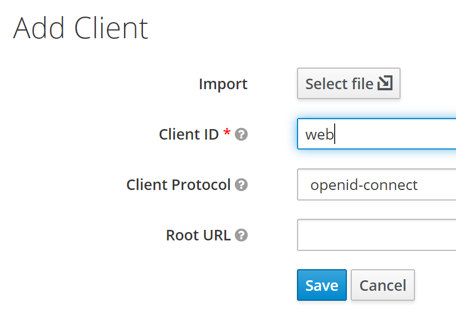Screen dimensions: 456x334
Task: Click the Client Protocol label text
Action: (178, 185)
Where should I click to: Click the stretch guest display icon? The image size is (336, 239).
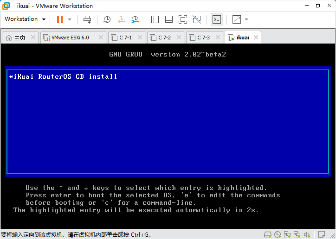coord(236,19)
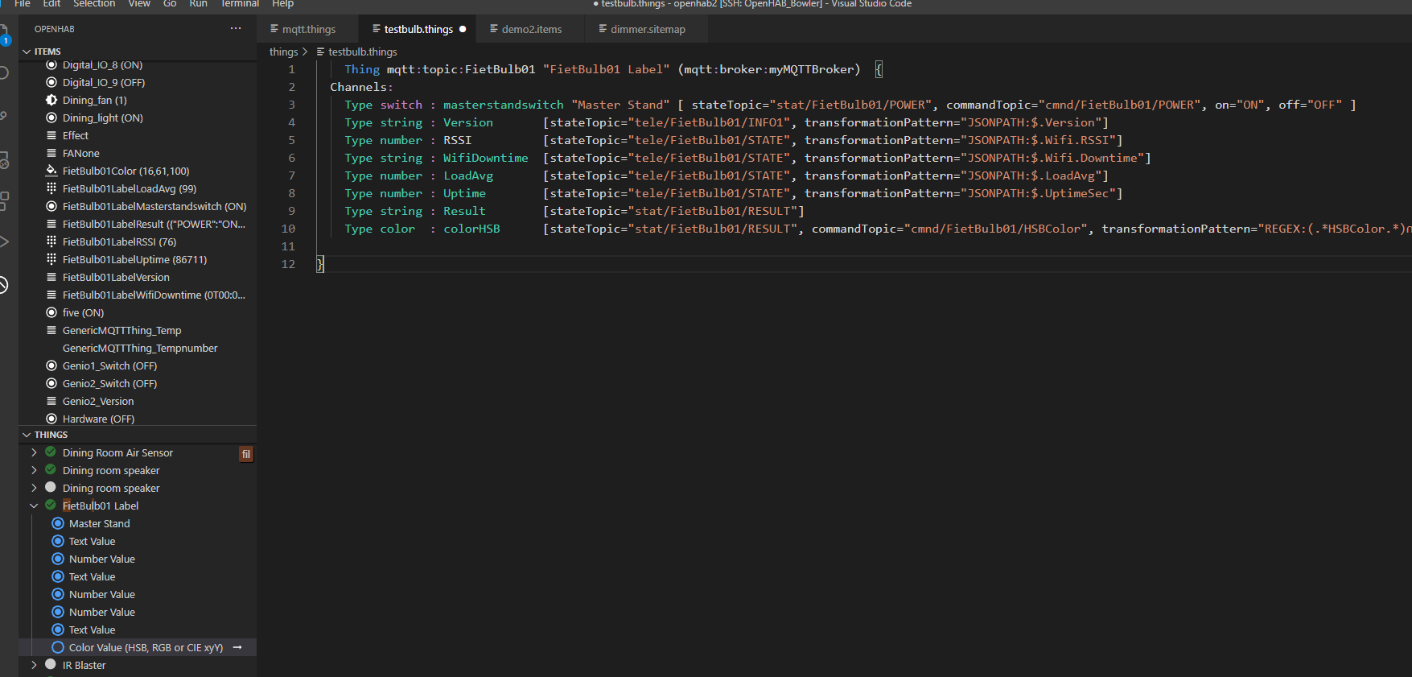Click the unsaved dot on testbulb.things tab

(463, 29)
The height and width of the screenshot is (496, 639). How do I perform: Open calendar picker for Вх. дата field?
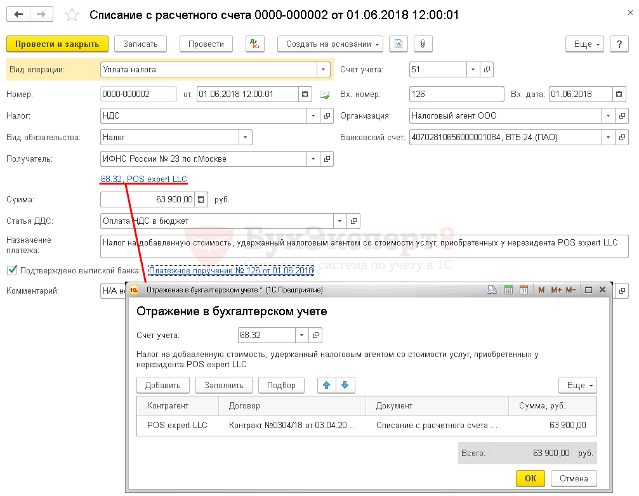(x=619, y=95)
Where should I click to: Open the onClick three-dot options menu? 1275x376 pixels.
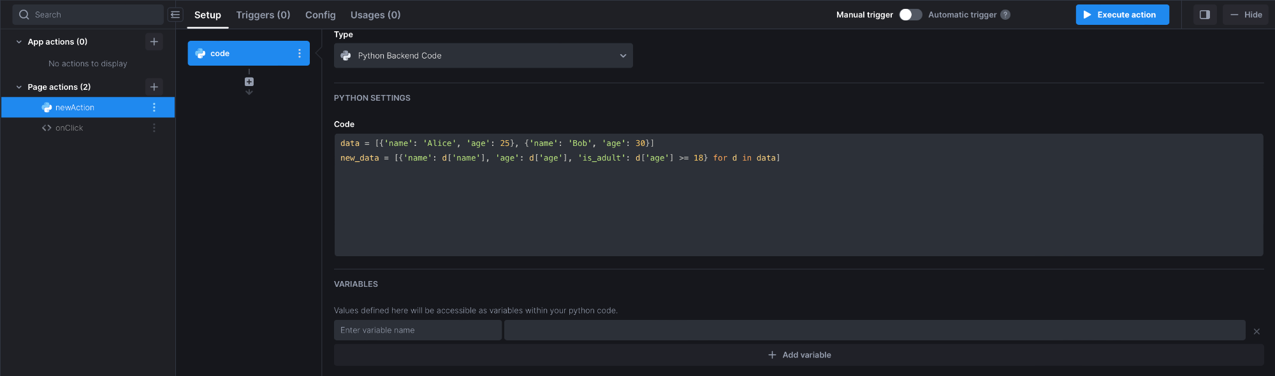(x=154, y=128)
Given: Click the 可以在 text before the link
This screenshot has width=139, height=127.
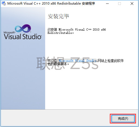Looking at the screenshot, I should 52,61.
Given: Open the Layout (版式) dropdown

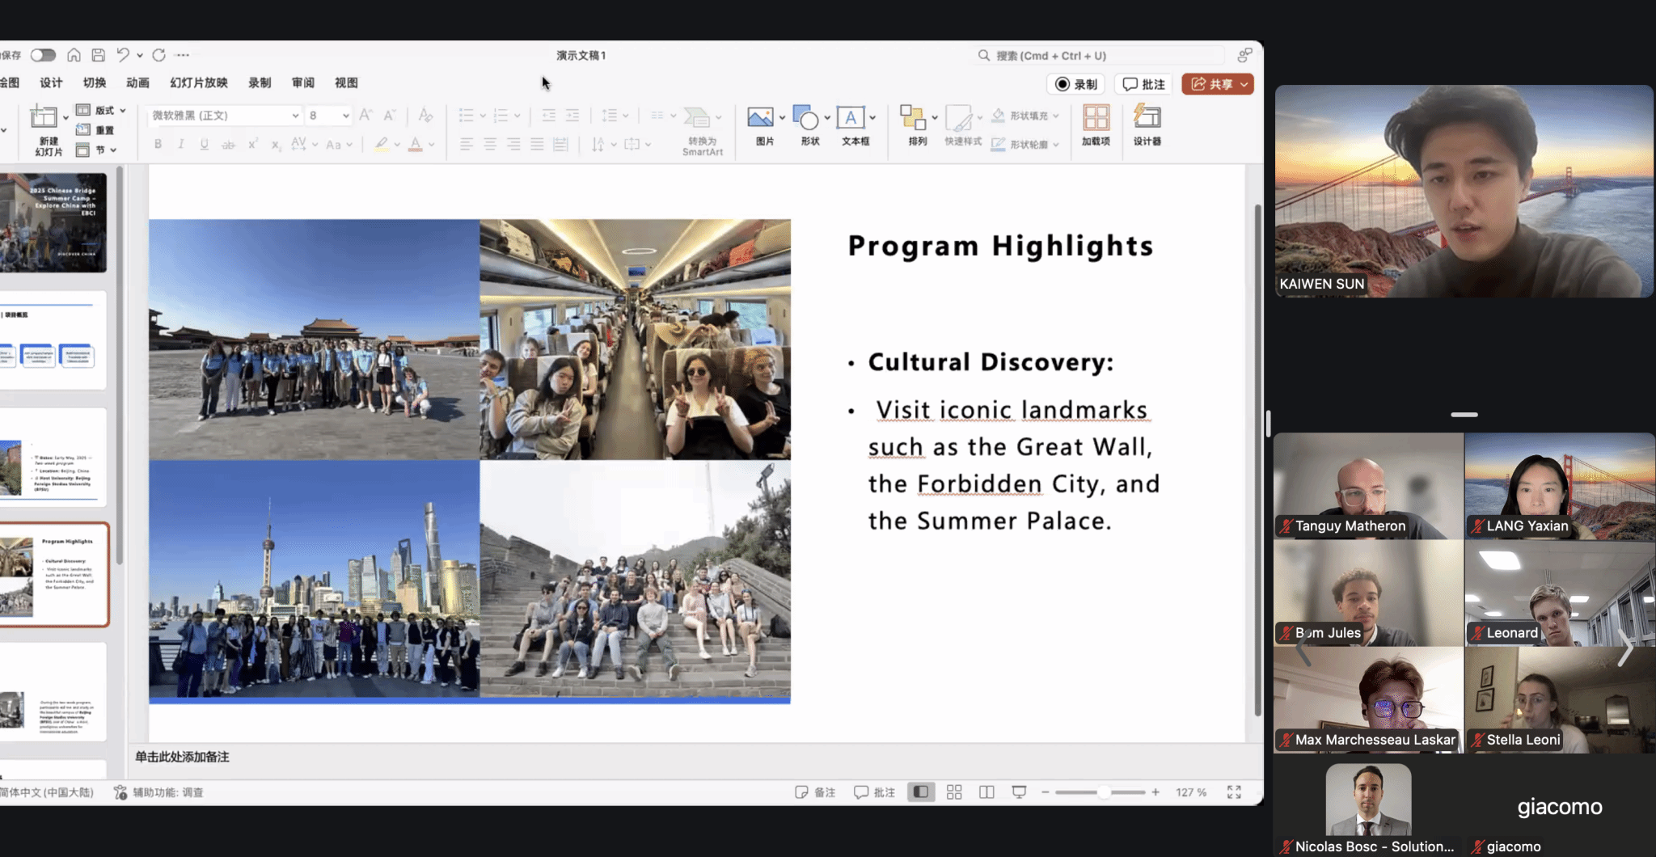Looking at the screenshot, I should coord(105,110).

ASSIGNMENT ::
Reproduce exactly the lines from the one with "The height and" to the bottom of the listing, both ends included, and nothing else. Skip the pictures.

SOLUTION TO THE EXERCISE ::
The height and width of the screenshot is (496, 639). How do I perform: Open calendar picker for Вх. дата field?
(x=619, y=95)
Where should I click to: Open the onClick three-dot options menu? 1275x376 pixels.
(x=154, y=128)
Given: Click the 可以在 text before the link
This screenshot has width=139, height=127.
Looking at the screenshot, I should 52,61.
Given: Open the Layout (版式) dropdown

Looking at the screenshot, I should coord(105,110).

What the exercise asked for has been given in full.